(Saved entries)
>>

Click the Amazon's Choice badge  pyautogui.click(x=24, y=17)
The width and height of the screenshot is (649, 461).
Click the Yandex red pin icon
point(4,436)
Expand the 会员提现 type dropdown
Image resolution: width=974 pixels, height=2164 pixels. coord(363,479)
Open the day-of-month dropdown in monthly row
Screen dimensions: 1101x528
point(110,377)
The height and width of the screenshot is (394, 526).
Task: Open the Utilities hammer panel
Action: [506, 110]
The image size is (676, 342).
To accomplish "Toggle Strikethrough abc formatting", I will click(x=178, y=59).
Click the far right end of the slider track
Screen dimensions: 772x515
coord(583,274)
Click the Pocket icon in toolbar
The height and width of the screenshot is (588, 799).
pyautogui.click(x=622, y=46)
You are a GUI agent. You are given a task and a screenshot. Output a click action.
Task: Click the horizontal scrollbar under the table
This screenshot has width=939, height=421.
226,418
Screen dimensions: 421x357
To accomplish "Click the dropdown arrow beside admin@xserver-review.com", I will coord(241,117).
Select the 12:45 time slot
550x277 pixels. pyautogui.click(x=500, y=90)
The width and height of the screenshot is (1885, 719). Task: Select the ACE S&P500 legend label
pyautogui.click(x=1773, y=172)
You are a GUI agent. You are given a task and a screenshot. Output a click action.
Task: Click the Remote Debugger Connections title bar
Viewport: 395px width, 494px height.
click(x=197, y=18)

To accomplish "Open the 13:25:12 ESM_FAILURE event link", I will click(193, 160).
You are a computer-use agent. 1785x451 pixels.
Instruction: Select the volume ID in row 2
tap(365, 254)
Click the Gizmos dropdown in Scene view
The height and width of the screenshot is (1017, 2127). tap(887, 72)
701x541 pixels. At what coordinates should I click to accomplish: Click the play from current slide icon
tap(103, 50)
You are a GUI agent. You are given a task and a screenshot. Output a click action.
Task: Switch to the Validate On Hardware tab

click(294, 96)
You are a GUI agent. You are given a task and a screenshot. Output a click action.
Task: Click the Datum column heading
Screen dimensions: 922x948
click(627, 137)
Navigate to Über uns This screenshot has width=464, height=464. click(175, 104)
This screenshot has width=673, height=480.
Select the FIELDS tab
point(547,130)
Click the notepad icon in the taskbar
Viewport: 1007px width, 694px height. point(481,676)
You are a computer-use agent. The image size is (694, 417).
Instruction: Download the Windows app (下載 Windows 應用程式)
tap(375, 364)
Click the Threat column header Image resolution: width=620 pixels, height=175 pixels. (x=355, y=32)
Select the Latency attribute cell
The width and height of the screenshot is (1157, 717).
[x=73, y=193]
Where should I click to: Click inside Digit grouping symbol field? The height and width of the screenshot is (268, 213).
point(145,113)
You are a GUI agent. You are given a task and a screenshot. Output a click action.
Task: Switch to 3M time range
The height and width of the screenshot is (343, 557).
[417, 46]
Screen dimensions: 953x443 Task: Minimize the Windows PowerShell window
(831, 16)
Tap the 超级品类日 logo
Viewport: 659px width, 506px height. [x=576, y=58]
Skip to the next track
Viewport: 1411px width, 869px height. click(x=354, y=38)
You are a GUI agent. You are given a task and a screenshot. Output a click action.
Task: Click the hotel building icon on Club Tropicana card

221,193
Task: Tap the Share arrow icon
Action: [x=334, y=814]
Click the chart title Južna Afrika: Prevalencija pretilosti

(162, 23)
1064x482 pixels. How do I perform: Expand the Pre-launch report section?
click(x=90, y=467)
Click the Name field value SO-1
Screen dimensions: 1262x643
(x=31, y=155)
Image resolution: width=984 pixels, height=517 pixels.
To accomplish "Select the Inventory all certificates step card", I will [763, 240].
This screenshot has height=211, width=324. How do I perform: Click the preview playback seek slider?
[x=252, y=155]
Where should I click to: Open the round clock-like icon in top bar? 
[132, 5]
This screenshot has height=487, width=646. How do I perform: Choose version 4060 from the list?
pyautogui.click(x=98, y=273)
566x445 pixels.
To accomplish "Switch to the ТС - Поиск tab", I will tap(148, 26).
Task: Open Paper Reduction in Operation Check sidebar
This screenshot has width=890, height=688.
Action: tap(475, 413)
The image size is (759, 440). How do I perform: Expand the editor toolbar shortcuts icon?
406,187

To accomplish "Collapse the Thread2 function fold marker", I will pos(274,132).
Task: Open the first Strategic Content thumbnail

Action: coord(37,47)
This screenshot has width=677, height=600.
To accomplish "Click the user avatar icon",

<<

**WHAT YOU WILL DO:** Show each line of the records above containing "column".

**ANSWER FOR THE TASK:**
Task: Click the Datum column heading
Click the Threat column header Image resolution: width=620 pixels, height=175 pixels. (x=355, y=32)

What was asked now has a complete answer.